En el control de malezas no solo influye el volumen del residuo sino también su calidad, puntualmente su relación C/N, que determina el tiempo que tardará el residuo en descomponerse: cuanto mayor es esta relación, más tardará en degradarse y mayor será el efecto de control sobre las malezas. Esto se logra por ejemplo, con mayor proporción de gramíneas en la mezcla del CS.

¿Qué se vio a campo?

Durante la campaña 21/22, la REM midió la densidad y cobertura de malezas en lotes con distintos CS (gramíneas, vicia y mezclas), en dos momentos (previo a terminar el CS y previo al cierre del entre surco del cultivo posterior) y los comparó con situaciones de barbecho químico. También midió la cobertura y producción de biomasa de los CS para 2 momentos de secado.

El estudio arrojó varias tendencias:

La cobertura de los CS (tanto viva como sus residuos) no cambió con las distintas fechas de secado.

La densidad de las malezas latifoliadas fue mayor cuando el CS se terminó más temprano.

La vicia pura redujo la densidad de malezas tanto gramíneas como latifoliadas.

Es importante generar volumen de biomasa, pero también la homogeneidad con que esa biomasa se distribuye en el suelo.
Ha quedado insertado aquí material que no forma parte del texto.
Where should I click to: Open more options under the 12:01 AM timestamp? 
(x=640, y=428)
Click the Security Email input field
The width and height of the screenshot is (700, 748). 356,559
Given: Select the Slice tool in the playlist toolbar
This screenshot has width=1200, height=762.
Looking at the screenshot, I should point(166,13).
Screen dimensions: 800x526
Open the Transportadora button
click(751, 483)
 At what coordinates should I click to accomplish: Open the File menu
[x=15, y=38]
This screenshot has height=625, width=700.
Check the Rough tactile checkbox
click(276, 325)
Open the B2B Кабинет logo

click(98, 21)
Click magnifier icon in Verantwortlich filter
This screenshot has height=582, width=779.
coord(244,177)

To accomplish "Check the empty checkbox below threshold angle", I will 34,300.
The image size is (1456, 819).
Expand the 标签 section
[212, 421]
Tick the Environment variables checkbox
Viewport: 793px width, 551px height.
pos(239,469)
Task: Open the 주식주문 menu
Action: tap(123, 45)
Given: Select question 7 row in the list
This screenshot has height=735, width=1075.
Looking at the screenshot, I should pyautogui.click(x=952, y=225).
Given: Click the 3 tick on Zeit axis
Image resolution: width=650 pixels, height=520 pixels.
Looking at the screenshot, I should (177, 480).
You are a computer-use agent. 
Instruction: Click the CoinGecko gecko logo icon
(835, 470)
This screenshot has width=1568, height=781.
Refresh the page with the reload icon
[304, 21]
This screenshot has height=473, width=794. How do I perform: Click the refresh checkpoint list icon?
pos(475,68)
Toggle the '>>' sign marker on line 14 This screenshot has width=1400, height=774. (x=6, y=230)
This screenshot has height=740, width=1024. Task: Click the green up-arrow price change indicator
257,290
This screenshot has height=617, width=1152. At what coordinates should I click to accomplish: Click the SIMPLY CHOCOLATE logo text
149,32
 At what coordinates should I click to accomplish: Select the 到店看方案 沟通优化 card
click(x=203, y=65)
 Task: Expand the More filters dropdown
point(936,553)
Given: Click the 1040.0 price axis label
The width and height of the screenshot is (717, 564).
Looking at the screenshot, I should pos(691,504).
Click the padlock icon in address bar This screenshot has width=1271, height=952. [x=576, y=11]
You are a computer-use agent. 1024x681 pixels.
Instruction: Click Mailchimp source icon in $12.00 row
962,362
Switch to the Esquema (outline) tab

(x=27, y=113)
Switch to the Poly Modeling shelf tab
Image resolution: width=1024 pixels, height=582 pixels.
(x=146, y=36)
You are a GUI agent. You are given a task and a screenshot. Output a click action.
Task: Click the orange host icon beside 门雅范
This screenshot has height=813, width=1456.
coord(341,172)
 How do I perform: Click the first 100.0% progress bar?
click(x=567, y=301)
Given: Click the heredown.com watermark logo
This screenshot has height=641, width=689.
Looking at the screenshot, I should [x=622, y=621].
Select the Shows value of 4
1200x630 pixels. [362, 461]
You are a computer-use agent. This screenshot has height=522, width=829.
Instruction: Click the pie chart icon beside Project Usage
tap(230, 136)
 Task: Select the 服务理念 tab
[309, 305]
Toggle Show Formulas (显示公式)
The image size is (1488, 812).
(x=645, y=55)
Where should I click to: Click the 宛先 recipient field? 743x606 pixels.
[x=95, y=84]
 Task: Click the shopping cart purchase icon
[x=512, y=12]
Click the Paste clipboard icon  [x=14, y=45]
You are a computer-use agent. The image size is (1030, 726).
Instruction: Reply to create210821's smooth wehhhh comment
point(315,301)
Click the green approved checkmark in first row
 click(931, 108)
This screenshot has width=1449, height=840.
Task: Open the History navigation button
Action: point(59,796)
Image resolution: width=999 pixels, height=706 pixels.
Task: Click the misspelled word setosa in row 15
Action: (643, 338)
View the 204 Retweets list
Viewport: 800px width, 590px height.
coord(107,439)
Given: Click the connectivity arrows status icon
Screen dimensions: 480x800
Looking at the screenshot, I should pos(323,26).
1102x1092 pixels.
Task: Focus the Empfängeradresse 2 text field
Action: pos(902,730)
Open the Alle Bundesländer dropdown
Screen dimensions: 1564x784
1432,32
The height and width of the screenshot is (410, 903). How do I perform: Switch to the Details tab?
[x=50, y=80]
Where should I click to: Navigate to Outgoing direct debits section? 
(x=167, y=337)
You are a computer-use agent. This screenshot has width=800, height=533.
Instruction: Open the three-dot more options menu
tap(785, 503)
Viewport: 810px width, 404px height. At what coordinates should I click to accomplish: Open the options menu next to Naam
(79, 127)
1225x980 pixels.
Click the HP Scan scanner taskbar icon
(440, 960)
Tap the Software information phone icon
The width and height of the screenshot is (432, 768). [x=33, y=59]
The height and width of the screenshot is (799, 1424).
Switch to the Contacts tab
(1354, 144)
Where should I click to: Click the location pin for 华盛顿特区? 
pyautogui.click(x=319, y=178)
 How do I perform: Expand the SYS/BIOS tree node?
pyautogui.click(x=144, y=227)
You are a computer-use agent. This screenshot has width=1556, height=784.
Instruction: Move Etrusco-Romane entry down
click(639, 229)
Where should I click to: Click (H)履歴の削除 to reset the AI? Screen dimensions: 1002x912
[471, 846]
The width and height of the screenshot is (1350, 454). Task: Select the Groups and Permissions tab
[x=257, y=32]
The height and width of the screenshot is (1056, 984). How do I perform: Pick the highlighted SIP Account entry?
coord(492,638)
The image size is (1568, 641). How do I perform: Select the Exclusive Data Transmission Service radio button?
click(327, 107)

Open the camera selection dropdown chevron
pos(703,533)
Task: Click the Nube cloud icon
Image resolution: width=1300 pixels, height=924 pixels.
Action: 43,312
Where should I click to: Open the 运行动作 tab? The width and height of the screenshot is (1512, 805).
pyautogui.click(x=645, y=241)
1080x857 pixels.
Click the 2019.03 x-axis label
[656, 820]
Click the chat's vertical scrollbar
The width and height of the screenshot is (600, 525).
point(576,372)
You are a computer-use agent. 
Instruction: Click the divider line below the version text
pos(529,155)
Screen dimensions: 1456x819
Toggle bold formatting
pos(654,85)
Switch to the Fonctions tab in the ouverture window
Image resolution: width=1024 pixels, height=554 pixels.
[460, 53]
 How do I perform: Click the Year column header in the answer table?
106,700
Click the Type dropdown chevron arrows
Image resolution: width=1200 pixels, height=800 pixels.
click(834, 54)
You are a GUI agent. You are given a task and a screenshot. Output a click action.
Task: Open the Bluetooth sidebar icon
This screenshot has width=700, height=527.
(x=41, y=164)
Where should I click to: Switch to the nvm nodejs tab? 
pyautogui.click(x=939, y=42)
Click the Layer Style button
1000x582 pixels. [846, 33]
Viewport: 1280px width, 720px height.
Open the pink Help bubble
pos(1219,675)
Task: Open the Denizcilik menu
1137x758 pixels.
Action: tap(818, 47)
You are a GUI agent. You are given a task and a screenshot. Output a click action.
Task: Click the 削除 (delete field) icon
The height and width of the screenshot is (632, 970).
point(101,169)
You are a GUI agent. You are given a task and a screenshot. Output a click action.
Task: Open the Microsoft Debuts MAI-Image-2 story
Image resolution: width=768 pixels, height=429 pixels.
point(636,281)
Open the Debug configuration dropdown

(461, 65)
Al respecto, Oreja agrega que “No hay recetas para la implementación de los CS, sino que todo va a depender del objetivo que se persiga con su incorporación a la rotación”. Cuando el objetivo principal es el control de malezas, hay que tener presente la cantidad de biomasa y su distribución en superficie.

Para ello, es clave considerar:

Especies a sembrar: mezclas o cultivos puros

Proporción de especies: determinará la calidad del residuo que surja y la duración del rastrojo.

Variedades: algunas que tienen mayor efecto alelopático que otrasz

Fecha de siembra: las siembras tempranas ofrecen mejores temperaturas para el establecimiento y desarrollo de los CS, compitiendo mejor con las malezas.

Densidad y distancia entre surcos: permiten manejar la cobertura que se alcance luego.

Fecha de terminación: determinará la cantidad de biomasa, pero también la calidad. Ej: no es lo mismo terminar una gramínea en estado reproductivo o vegetativo

Uso de fertilizante: si se busca un rápido crecimiento inicial se podría usar un arrancador, o una fertilización posterior si se quiere favorecer el crecimiento primaveral

Tipo de siembra: la siembra terrestre permite un mejor contacto de la semilla con el suelo asegurando una mejor emergencia sin pérdida de plantas. Por otro lado, la siembra al voleo o aérea permite la siembra más temprana, aun con el antecesor en pie.

Recordar: ¡Siempre sembrar con el suelo libre de malezas!